Variable size fields seem like they could cause performance issue.
For the sake of being concrete, let's assume we're using a relational database. Suppose a relation has a variable length text field. What happens if an update to a tuple in the relation increases the variable length field's size? An in-line record edit (i.e. editing the file containing the record in-line) would require shuffling around the other tuples residing on the same physical page -- potentially kicking some out.
I understand that different DBMSs handle this differently, but I'm curious what some of the common practices are for this. It seems to me that the best way to do this would be to simply mark the existing tuple as deleted and create a whole new tuple.
"It depends". Each implementation is different and practically warrants its own small book. (I should really be close-voting this question not answering it, but I figure I'll try to help and I can't make this short enough for a comment).
For PostgreSQL, read the developer documentation about DB storage and VARLENA, storage classes and TOAST, as well as the manual section on MVCC and concurrency control. For more info, start reading the code, many of the key headers and source files have good detailed comments that explain the low level operation.
The condensed version, which you may have to read the above-mentioned resources to understand:
PostgreSQL never overwrites a tuple during an update. It always writes it to a new location. If the location is on the same physical page and there are no indexes changed it avoids index updates, but it'll always do a heap write of a new tuple. It sets the xmax value of the old tuple and the xmin of the new one so that a transaction can only ever see one or the other. See the concurrency and mvcc docs for the gory details.
Variable length values may be stored inline or out-of-line (TOAST). If it's stored inline in the tuple on the heap, which is the default for small values, then when you update the record (whether you update that field or some other) the data gets copied to a new tuple, just like fixed length data does. If it's stored out-of-line in a TOAST side-table then if it's unmodified a pointer to it is copied but the value its self isn't. If it's stored out-of-line and modified then a new record is written to the TOAST table for that value and a new pointer to it is stored in the newly saved heap tuple for the new value.

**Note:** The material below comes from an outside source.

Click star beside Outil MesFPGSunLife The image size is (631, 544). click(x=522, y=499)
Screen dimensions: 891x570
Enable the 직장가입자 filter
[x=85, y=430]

Later on, VACUUM comes along and marks obsolete tuples, freeing space and allowing them to be overwritten.
Because PostgreSQL must retain the old data to be visible to old transactions it can never do an in-place modification.
In theory it'd be possible to put the old data somewhere else and then overwrite it - that's what Oracle does, with its undo and redo logs - but that's not what PostgreSQL does. Doing that introduces different complexities and trade-offs, solving problems and creating others.

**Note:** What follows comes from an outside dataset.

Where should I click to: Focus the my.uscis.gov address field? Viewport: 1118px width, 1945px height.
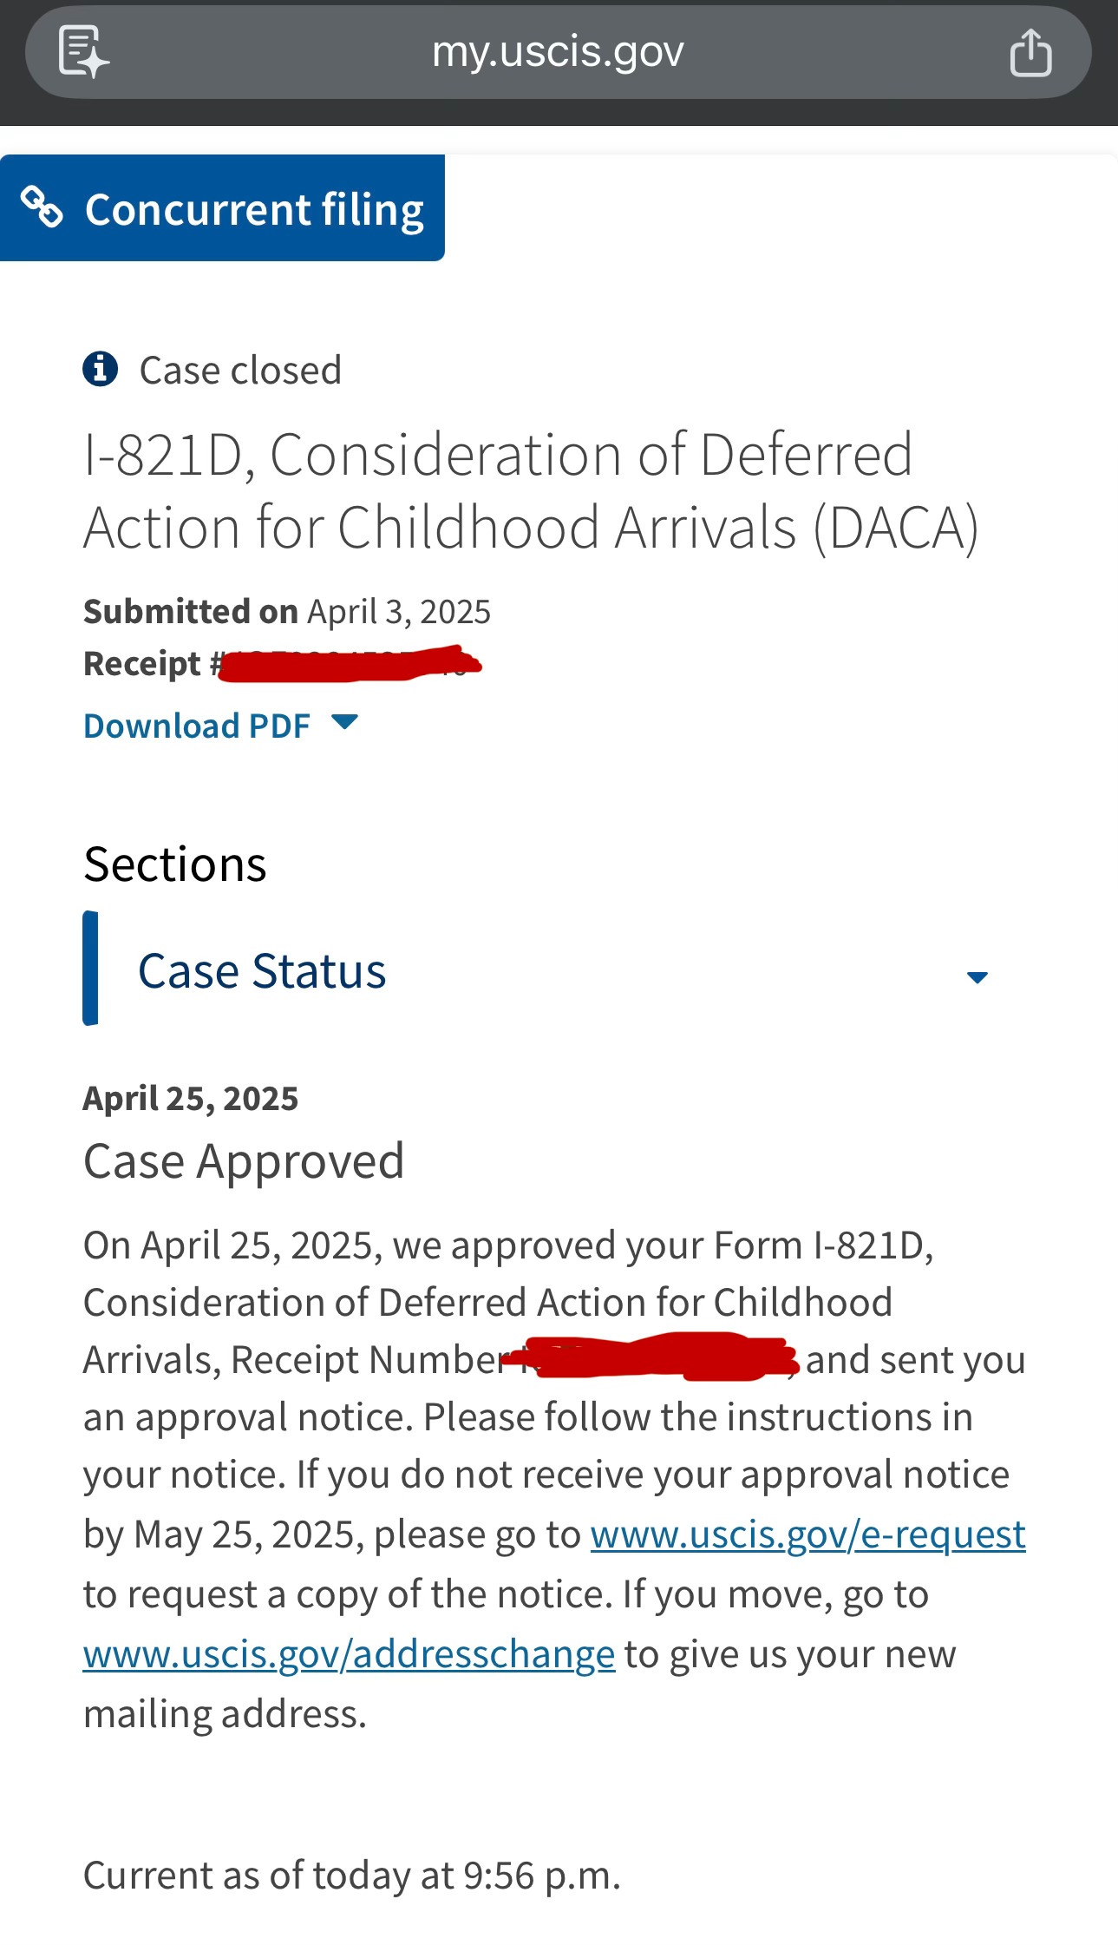click(x=558, y=52)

(The only exception to the no-overwrite rule is pg_largeobject, which uses a sort of slice based copy-on-write to allow transactional updates to big file-like chunks of data without copying the whole file. Oh, and you could argue that SEQUENCEs get overwritten too. Also some full-table-lock operations.)
Other RDBMses work in different ways. Some even support multiple modes. MySQL for example uses MyISAM tables (in-place writes, AFAIK) and InnoDB (MVCC copy-on-write). Oracle has the undo and redo logs - it copies the old data to out-of-line storage then does an in-place update. Other DBMSes are no doubt different again.
For PostgreSQL, there is some information about that in http://www.postgresql.org/docs/9.3/static/datatype-character.html:
Tip: There is no performance difference among these three types [varchar(n)/character varying(n), char(n)/charachter(n), text], apart from increased storage space when using the blank-padded type, and a few extra CPU cycles to check the length when storing into a length-constrained column. While character(n) has performance advantages in some other database systems, there is no such advantage in PostgreSQL; in fact character(n) is usually the slowest of the three because of its additional storage costs. In most situations text or character varying should be used instead.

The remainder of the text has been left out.